PROVIDED PASSAGE |
»»
Saturday, June 30, 2012

I plumb the self-deception of a twisted spinster


"Gillespie and I" ****
by Jane Harris

It's just about impossible to talk about "Gillespie and I" without ***SPOILERS*** so beware. Anyhow, I remember a cool summer night when I was 14 reading Daphne duMaurier's classic thriller "Rebecca." It was late at night, there was a pleasant breeze coming through the window, when suddenly, the room got deadly cold and the hair stood up on my arms, for I'd just gotten to the part where I realized that Mrs. Danvers (click the pic to see a very scary montage of Judith Anderson in the Hitchcock film version of the story) wasn't just a sullen servant but a dangerous nut job. There may be a similar moment for you when you read "Gillespie and I," a psychological study of self-deception, and a damn creepy one, too.

The book's protagonist is Harriet Baxter --useful, efficient, officious, critical, and surprisingly tolerant of the eccentricities of others. In 1880s Glasgow, Harriet, through a series of seemingly random events, becomes entangled in the life of artist Ned Gillespie's family. This narrative, told in first person by Harriet, gradually unfolds as a self-defense of her connection with the Gillespies. It is intercut with a related sub-plot, a kind of diary of current events in the elderly Harriet's life in 1933.
««
CHECK YOUR UNDERSTANDING |
1. According to the review, what year is the elderly Harriet's diary sub-plot set in?
2. Quote the review word for word, starting with "Saturday, June 30, 2012" and going on through "creepy one, too.".
3. Based on the review, mark each statement yes or no and back it up with the review's own words: (a) The reviewer was 14 when reading "Rebecca." (b) Ned Gillespie tells the story of "Gillespie and I" in first person. (c) The reviewer read "Rebecca" on a cold winter night.

RECORDS SHOWN |
»»
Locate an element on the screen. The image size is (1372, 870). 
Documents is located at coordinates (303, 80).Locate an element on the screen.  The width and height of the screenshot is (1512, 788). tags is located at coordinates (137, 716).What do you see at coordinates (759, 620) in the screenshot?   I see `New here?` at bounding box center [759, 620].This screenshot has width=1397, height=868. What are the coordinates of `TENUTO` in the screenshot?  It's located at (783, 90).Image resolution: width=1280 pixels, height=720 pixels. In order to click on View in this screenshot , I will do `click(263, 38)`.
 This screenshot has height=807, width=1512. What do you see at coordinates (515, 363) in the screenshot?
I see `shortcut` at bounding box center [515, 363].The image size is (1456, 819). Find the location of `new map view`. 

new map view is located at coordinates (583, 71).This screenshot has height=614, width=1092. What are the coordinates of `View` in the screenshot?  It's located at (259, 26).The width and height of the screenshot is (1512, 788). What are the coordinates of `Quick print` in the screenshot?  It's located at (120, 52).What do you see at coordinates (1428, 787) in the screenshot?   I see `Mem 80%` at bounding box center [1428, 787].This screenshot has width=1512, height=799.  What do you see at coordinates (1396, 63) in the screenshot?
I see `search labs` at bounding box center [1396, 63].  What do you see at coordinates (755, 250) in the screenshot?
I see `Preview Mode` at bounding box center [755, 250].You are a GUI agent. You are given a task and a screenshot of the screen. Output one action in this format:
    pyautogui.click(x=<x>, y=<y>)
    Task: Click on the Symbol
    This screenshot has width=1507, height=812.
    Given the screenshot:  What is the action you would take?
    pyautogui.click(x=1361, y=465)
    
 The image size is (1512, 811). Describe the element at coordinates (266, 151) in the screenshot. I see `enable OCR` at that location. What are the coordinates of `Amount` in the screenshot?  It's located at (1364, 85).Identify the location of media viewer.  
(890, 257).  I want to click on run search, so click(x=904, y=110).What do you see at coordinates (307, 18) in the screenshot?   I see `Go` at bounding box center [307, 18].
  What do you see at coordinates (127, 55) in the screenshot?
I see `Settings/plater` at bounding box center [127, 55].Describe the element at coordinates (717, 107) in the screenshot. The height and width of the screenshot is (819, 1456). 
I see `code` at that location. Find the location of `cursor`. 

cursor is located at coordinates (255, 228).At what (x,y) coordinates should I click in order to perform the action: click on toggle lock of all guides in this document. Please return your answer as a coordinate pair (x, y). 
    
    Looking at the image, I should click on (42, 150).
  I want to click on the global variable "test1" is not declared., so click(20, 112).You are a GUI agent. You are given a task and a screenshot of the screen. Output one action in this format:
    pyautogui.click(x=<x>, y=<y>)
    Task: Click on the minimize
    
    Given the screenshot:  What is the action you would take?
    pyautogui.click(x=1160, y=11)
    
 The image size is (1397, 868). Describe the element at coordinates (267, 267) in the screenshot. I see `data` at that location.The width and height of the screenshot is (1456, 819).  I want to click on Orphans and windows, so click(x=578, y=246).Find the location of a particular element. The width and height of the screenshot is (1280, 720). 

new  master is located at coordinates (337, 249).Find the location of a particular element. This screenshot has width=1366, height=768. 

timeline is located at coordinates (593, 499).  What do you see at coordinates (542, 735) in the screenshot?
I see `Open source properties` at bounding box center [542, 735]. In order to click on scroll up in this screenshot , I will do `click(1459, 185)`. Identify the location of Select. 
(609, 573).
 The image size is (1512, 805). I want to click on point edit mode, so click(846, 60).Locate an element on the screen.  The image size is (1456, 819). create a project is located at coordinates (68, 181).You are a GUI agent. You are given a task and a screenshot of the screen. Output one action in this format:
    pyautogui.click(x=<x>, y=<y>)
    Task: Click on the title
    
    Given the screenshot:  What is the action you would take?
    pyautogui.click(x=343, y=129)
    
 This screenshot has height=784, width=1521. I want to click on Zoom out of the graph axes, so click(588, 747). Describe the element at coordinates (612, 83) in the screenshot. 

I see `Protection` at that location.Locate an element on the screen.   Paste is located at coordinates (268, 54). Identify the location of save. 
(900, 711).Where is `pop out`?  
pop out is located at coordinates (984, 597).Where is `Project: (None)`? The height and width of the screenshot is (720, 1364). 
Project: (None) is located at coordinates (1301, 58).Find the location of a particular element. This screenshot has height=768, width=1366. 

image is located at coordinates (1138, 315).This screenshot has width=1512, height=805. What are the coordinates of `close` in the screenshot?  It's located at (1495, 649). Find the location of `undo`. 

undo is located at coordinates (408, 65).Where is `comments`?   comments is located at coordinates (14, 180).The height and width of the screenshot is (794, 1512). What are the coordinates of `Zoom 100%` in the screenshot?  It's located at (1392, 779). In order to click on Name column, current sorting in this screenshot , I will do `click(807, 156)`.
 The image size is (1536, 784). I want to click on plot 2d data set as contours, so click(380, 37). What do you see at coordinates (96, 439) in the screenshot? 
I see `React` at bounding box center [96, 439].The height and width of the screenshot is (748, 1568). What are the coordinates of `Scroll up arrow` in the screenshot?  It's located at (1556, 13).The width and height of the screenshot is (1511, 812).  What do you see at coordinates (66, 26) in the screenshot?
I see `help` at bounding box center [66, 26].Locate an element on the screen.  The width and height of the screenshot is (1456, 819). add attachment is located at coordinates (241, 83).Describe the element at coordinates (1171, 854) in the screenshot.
««
ANSWERS TO THIS EXERCISE |
1. 1933

2.
Saturday, June 30, 2012

I plumb the self-deception of a twisted spinster


"Gillespie and I" ****
by Jane Harris

It's just about impossible to talk about "Gillespie and I" without ***SPOILERS*** so beware. Anyhow, I remember a cool summer night when I was 14 reading Daphne duMaurier's classic thriller "Rebecca." It was late at night, there was a pleasant breeze coming through the window, when suddenly, the room got deadly cold and the hair stood up on my arms, for I'd just gotten to the part where I realized that Mrs. Danvers (click the pic to see a very scary montage of Judith Anderson in the Hitchcock film version of the story) wasn't just a sullen servant but a dangerous nut job. There may be a similar moment for you when you read "Gillespie and I," a psychological study of self-deception, and a damn creepy one, too.

3.
(a) Yes: "a cool summer night when I was 14 reading Daphne duMaurier's classic thriller "Rebecca.""
(b) No: "told in first person by Harriet"
(c) No: "a cool summer night"